As the holiday entertaining season approaches, I find myself wishing the little kitchen at home was more like the kitchen at my work. But now that I think about it, they're approximately the same size (6'x6')...so what makes the professional so much more efficient and lovely to work in than the amateur?
Image: Faith Durand & Emma Christensen; Salty Caramel blog, via The Kitchn
- Clear Counters In my work kitchen, the only things on the counters are 3 utensil holders, 2 folded towels (1 to wipe up, 1 to handle hot pans) and whatever is currently being made. A quick survey of my home counters reveals 3 utensil holders, 3 wine glasses, 1 French press, 1 bowl of lemons & limes, 1 bowl of onions & garlic, a cutting board, the dish drainer, and my grocery list. This leaves approximately 1 square foot for baking. Insufficient!
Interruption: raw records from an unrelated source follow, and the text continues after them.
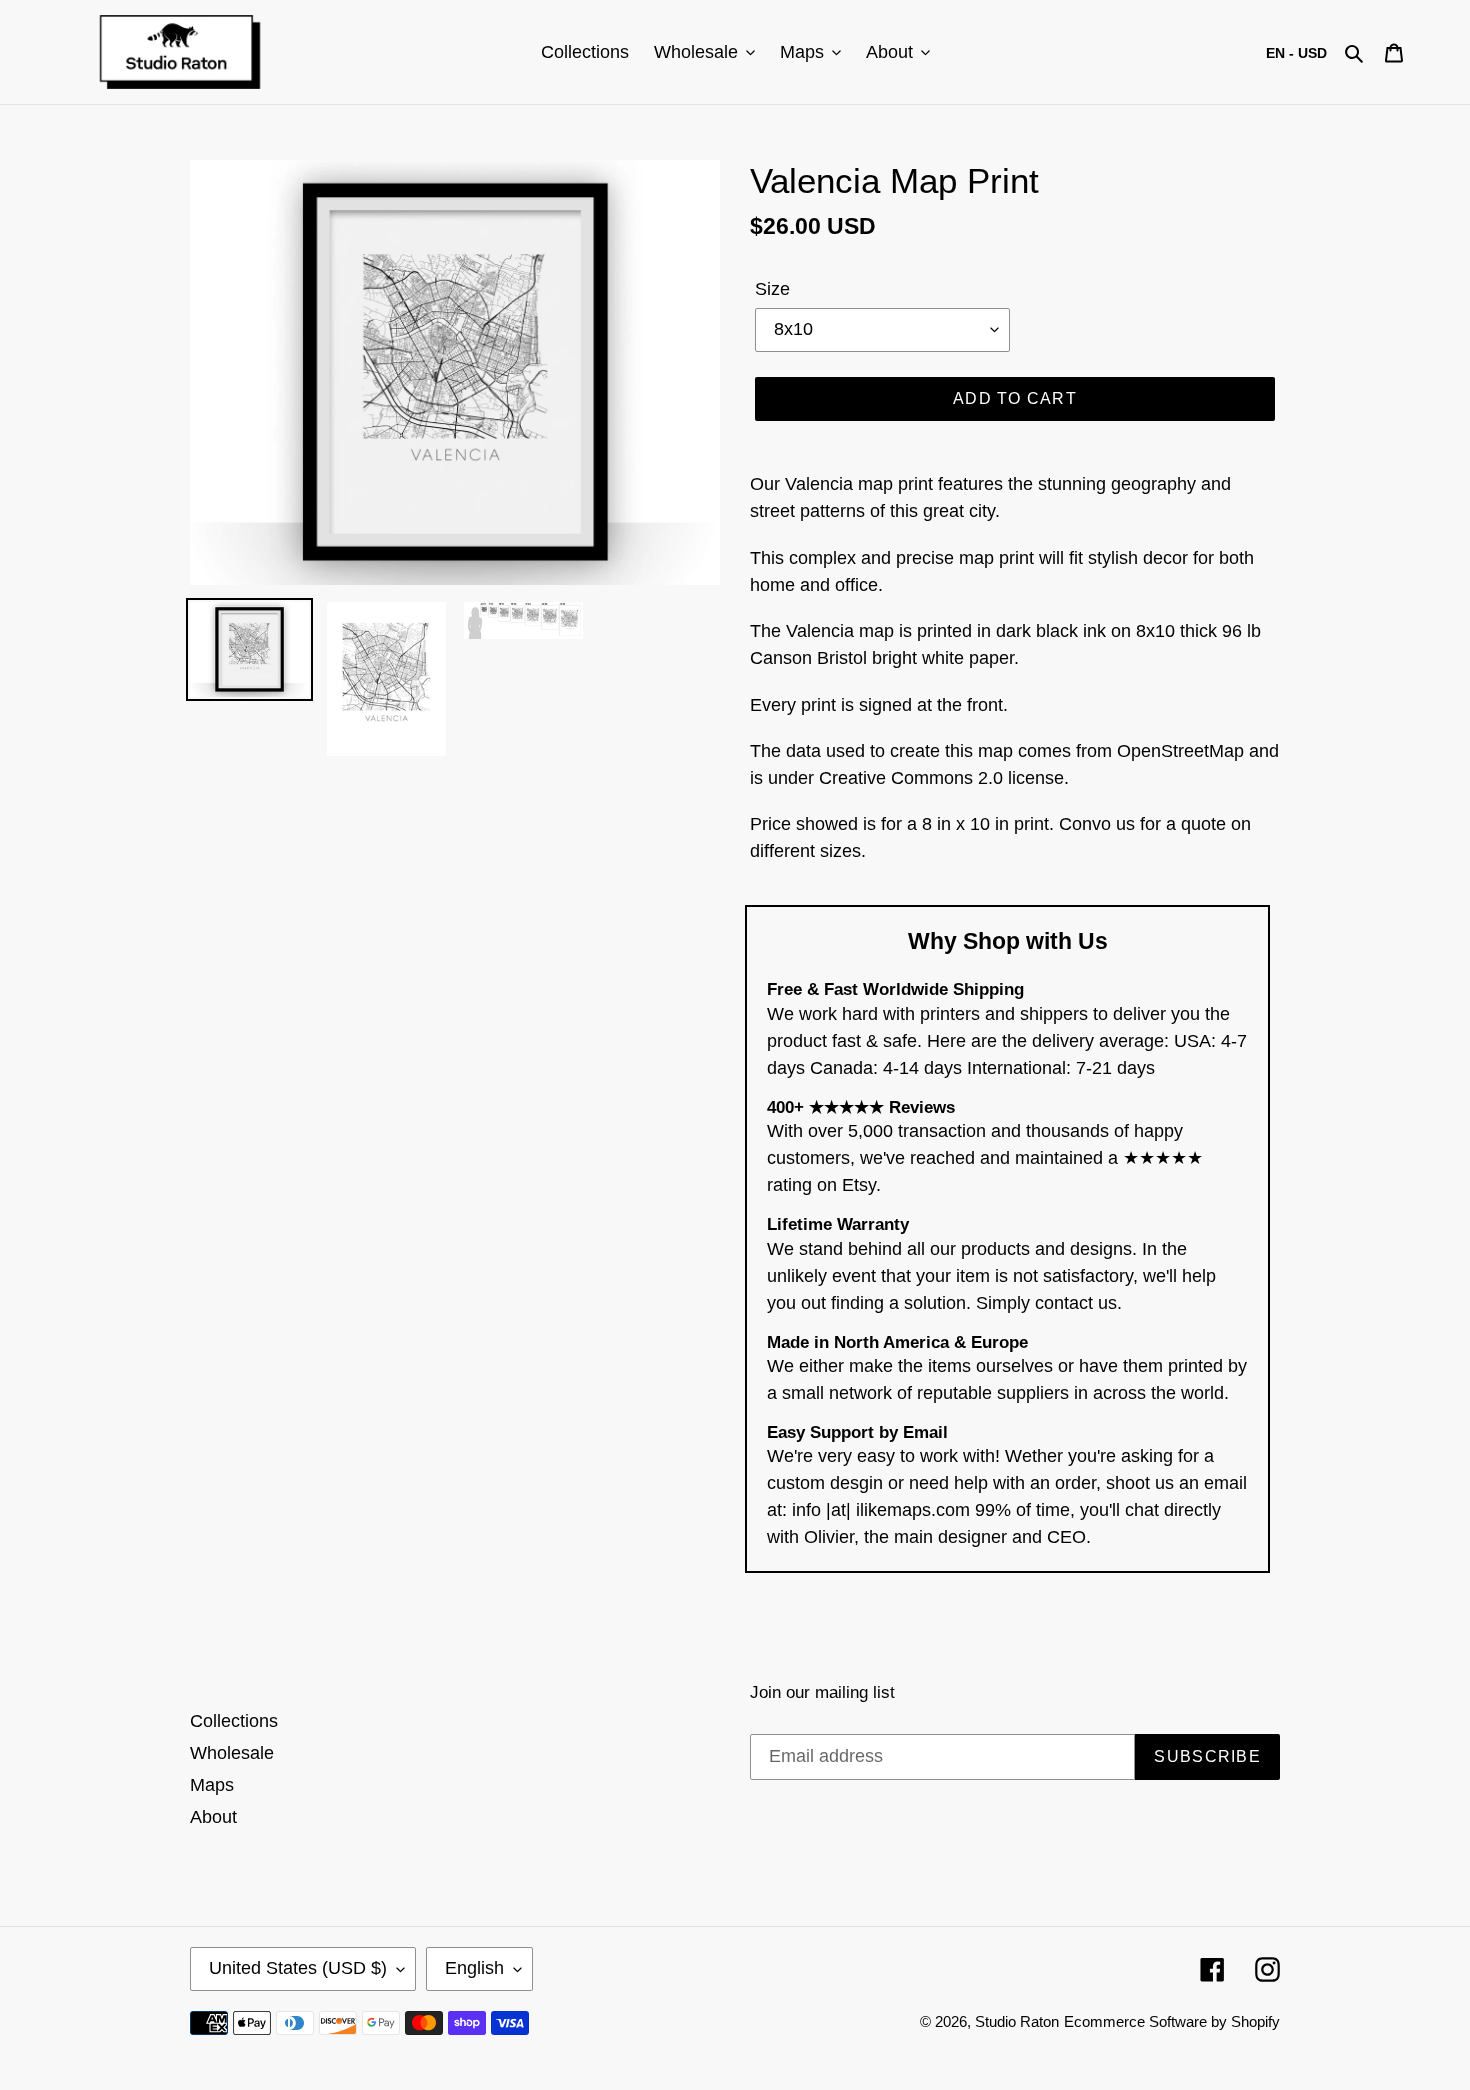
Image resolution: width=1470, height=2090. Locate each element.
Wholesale (232, 1753)
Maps (212, 1785)
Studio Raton (1017, 2021)
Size (772, 289)
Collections (234, 1721)
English (474, 1968)
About (213, 1817)
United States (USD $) (298, 1968)
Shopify (1255, 2021)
- Accuracy At work we use digital timers (not my cell phone!) for bake times, thermometers in the oven to eliminate any guesswork, and scales to weigh all ingredients. All of these elements make you feel like things are going to turn out properly, but measuring ingredients by weight eliminates an enormous amount of dishes & mess. No more dirtying a bunch of measuring cups & spoons! Everything is weighed directly in the mixing vessel(s). In a tiny kitchen, less dishes will keep you sane.
- Organize by Popularity, Not Category My instinct is to group all my sweeteners together, but if I use agave everyday, it makes sense to keep it on the bottom shelf while the molasses, brown rice syrup, & brown sugar hang out on the top shelf. Having your most-used ingredients right at hand eliminates stress and searching.
- Constant Vigilance Not so much a function of kitchen design as a habit, being diligent about cleaning after every single step will make your life so much easier. Wiping down the counters frequently with hot water on a towel not only makes you feel professional, it provides a clean slate for each step in the process.
- Embrace The Work! Much of the fun of work derives from spending time with coworkers. At home, it's much more tempting to slack. If you can incorporate kitchen chores into pleasant, social activities (chatting with dinner guests, listening to music), you might not even notice you're getting things done. Maybe.